**TASK PROMPT**
Copy out each of the following records line for line, with no changes.

(begin)

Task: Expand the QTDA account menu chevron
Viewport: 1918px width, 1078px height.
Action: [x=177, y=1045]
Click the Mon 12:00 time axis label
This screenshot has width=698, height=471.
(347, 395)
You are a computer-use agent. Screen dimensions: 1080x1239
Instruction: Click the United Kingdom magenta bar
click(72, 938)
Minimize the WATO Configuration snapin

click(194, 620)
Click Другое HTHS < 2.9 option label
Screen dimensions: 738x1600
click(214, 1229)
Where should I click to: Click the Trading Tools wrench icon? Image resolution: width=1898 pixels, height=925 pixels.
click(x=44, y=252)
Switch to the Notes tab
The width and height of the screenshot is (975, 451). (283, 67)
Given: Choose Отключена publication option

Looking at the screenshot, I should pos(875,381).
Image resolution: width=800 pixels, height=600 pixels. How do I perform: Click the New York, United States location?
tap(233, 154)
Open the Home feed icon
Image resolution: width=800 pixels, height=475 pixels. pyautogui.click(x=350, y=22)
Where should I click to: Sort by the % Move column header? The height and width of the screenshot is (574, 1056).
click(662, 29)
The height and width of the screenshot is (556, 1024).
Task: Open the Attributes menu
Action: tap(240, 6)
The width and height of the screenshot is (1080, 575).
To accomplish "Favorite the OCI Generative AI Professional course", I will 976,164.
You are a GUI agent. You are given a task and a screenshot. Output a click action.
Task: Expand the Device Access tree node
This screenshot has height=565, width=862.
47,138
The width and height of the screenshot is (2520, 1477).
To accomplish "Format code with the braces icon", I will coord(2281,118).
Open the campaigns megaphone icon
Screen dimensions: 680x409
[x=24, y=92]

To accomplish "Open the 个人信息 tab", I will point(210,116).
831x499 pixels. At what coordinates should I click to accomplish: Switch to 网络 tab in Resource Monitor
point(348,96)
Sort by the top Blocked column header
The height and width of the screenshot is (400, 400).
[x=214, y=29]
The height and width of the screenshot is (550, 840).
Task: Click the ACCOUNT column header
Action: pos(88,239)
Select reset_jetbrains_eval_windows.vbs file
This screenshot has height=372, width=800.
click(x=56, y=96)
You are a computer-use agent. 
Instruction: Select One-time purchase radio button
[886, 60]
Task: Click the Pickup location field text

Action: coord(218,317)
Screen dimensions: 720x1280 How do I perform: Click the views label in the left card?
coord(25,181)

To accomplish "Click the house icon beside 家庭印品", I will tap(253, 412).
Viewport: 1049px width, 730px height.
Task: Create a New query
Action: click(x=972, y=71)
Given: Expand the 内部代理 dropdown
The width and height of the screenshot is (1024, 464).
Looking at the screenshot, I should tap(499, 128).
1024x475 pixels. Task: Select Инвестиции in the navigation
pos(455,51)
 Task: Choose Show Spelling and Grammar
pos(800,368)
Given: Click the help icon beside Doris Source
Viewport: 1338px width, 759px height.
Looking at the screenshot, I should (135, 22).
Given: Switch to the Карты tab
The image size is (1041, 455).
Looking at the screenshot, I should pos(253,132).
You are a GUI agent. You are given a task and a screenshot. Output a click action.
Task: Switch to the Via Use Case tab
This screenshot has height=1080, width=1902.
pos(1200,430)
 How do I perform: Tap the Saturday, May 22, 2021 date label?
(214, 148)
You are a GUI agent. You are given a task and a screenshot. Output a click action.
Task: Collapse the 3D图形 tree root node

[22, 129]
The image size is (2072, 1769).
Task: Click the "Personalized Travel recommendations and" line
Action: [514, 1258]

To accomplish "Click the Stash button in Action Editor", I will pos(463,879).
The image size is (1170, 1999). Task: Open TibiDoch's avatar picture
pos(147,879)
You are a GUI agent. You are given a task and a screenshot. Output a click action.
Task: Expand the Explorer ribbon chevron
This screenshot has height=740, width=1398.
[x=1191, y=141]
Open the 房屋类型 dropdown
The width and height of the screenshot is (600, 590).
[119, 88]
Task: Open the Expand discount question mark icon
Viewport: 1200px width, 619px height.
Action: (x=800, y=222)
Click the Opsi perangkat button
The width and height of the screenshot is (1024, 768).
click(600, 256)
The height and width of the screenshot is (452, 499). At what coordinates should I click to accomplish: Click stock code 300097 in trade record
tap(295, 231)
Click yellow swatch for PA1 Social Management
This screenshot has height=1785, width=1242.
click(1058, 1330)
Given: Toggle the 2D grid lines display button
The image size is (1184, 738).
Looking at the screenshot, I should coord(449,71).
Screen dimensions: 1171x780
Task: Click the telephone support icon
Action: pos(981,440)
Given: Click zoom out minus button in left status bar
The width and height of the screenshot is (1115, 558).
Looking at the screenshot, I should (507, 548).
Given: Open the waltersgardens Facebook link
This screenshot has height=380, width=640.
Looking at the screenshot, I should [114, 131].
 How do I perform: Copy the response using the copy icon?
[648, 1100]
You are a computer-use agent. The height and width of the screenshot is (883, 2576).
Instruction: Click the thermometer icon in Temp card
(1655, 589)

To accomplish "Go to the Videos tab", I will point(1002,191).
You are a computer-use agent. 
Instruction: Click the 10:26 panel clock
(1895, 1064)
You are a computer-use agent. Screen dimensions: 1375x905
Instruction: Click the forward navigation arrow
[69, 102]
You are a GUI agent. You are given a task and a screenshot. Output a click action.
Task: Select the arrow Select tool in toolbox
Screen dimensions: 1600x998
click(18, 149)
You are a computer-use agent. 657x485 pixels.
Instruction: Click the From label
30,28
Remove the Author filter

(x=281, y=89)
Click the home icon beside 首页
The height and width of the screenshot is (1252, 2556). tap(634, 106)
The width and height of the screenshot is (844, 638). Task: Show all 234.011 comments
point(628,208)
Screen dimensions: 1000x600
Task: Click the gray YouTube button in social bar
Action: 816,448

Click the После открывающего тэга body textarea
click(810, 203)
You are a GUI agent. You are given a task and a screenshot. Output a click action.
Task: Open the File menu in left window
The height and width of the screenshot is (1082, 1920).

(end)

**REPLY TO THE EXERCISE**
Task: Expand the QTDA account menu chevron
Viewport: 1918px width, 1078px height.
Action: [x=177, y=1045]
Click the Mon 12:00 time axis label
This screenshot has width=698, height=471.
(347, 395)
You are a computer-use agent. Screen dimensions: 1080x1239
Instruction: Click the United Kingdom magenta bar
click(72, 938)
Minimize the WATO Configuration snapin

click(194, 620)
Click Другое HTHS < 2.9 option label
Screen dimensions: 738x1600
click(214, 1229)
Where should I click to: Click the Trading Tools wrench icon? Image resolution: width=1898 pixels, height=925 pixels.
click(x=44, y=252)
Switch to the Notes tab
The width and height of the screenshot is (975, 451). (283, 67)
Given: Choose Отключена publication option

Looking at the screenshot, I should pos(875,381).
Image resolution: width=800 pixels, height=600 pixels. How do I perform: Click the New York, United States location?
tap(233, 154)
Open the Home feed icon
Image resolution: width=800 pixels, height=475 pixels. pyautogui.click(x=350, y=22)
Where should I click to: Sort by the % Move column header? The height and width of the screenshot is (574, 1056).
click(662, 29)
The height and width of the screenshot is (556, 1024).
Task: Open the Attributes menu
Action: tap(240, 6)
The width and height of the screenshot is (1080, 575).
To accomplish "Favorite the OCI Generative AI Professional course", I will 976,164.
You are a GUI agent. You are given a task and a screenshot. Output a click action.
Task: Expand the Device Access tree node
This screenshot has height=565, width=862.
47,138
The width and height of the screenshot is (2520, 1477).
To accomplish "Format code with the braces icon", I will coord(2281,118).
Open the campaigns megaphone icon
Screen dimensions: 680x409
[x=24, y=92]

To accomplish "Open the 个人信息 tab", I will point(210,116).
831x499 pixels. At what coordinates should I click to accomplish: Switch to 网络 tab in Resource Monitor
point(348,96)
Sort by the top Blocked column header
The height and width of the screenshot is (400, 400).
[x=214, y=29]
The height and width of the screenshot is (550, 840).
Task: Click the ACCOUNT column header
Action: pos(88,239)
Select reset_jetbrains_eval_windows.vbs file
This screenshot has height=372, width=800.
click(x=56, y=96)
You are a computer-use agent. 
Instruction: Select One-time purchase radio button
[886, 60]
Task: Click the Pickup location field text

Action: coord(218,317)
Screen dimensions: 720x1280 How do I perform: Click the views label in the left card?
coord(25,181)

To accomplish "Click the house icon beside 家庭印品", I will tap(253, 412).
Viewport: 1049px width, 730px height.
Task: Create a New query
Action: click(x=972, y=71)
Given: Expand the 内部代理 dropdown
The width and height of the screenshot is (1024, 464).
Looking at the screenshot, I should tap(499, 128).
1024x475 pixels. Task: Select Инвестиции in the navigation
pos(455,51)
 Task: Choose Show Spelling and Grammar
pos(800,368)
Given: Click the help icon beside Doris Source
Viewport: 1338px width, 759px height.
Looking at the screenshot, I should (135, 22).
Given: Switch to the Карты tab
The image size is (1041, 455).
Looking at the screenshot, I should pos(253,132).
You are a GUI agent. You are given a task and a screenshot. Output a click action.
Task: Switch to the Via Use Case tab
This screenshot has height=1080, width=1902.
pos(1200,430)
 How do I perform: Tap the Saturday, May 22, 2021 date label?
(214, 148)
You are a GUI agent. You are given a task and a screenshot. Output a click action.
Task: Collapse the 3D图形 tree root node

[22, 129]
The image size is (2072, 1769).
Task: Click the "Personalized Travel recommendations and" line
Action: [514, 1258]

To accomplish "Click the Stash button in Action Editor", I will pos(463,879).
The image size is (1170, 1999). Task: Open TibiDoch's avatar picture
pos(147,879)
You are a GUI agent. You are given a task and a screenshot. Output a click action.
Task: Expand the Explorer ribbon chevron
This screenshot has height=740, width=1398.
[x=1191, y=141]
Open the 房屋类型 dropdown
The width and height of the screenshot is (600, 590).
[119, 88]
Task: Open the Expand discount question mark icon
Viewport: 1200px width, 619px height.
Action: (x=800, y=222)
Click the Opsi perangkat button
The width and height of the screenshot is (1024, 768).
click(600, 256)
The height and width of the screenshot is (452, 499). At what coordinates should I click to accomplish: Click stock code 300097 in trade record
tap(295, 231)
Click yellow swatch for PA1 Social Management
This screenshot has height=1785, width=1242.
click(1058, 1330)
Given: Toggle the 2D grid lines display button
The image size is (1184, 738).
Looking at the screenshot, I should coord(449,71).
Screen dimensions: 1171x780
Task: Click the telephone support icon
Action: pos(981,440)
Given: Click zoom out minus button in left status bar
The width and height of the screenshot is (1115, 558).
Looking at the screenshot, I should (507, 548).
Given: Open the waltersgardens Facebook link
This screenshot has height=380, width=640.
Looking at the screenshot, I should [114, 131].
 How do I perform: Copy the response using the copy icon?
[648, 1100]
You are a computer-use agent. The height and width of the screenshot is (883, 2576).
Instruction: Click the thermometer icon in Temp card
(1655, 589)

To accomplish "Go to the Videos tab", I will point(1002,191).
You are a computer-use agent. 
Instruction: Click the 10:26 panel clock
(1895, 1064)
You are a computer-use agent. Screen dimensions: 1375x905
Instruction: Click the forward navigation arrow
[69, 102]
You are a GUI agent. You are given a task and a screenshot. Output a click action.
Task: Select the arrow Select tool in toolbox
Screen dimensions: 1600x998
click(18, 149)
You are a computer-use agent. 657x485 pixels.
Instruction: Click the From label
30,28
Remove the Author filter

(x=281, y=89)
Click the home icon beside 首页
The height and width of the screenshot is (1252, 2556). tap(634, 106)
The width and height of the screenshot is (844, 638). Task: Show all 234.011 comments
point(628,208)
Screen dimensions: 1000x600
Task: Click the gray YouTube button in social bar
Action: 816,448

Click the После открывающего тэга body textarea
click(810, 203)
You are a GUI agent. You are given a task and a screenshot. Output a click action.
Task: Open the File menu in left window
The height and width of the screenshot is (1082, 1920).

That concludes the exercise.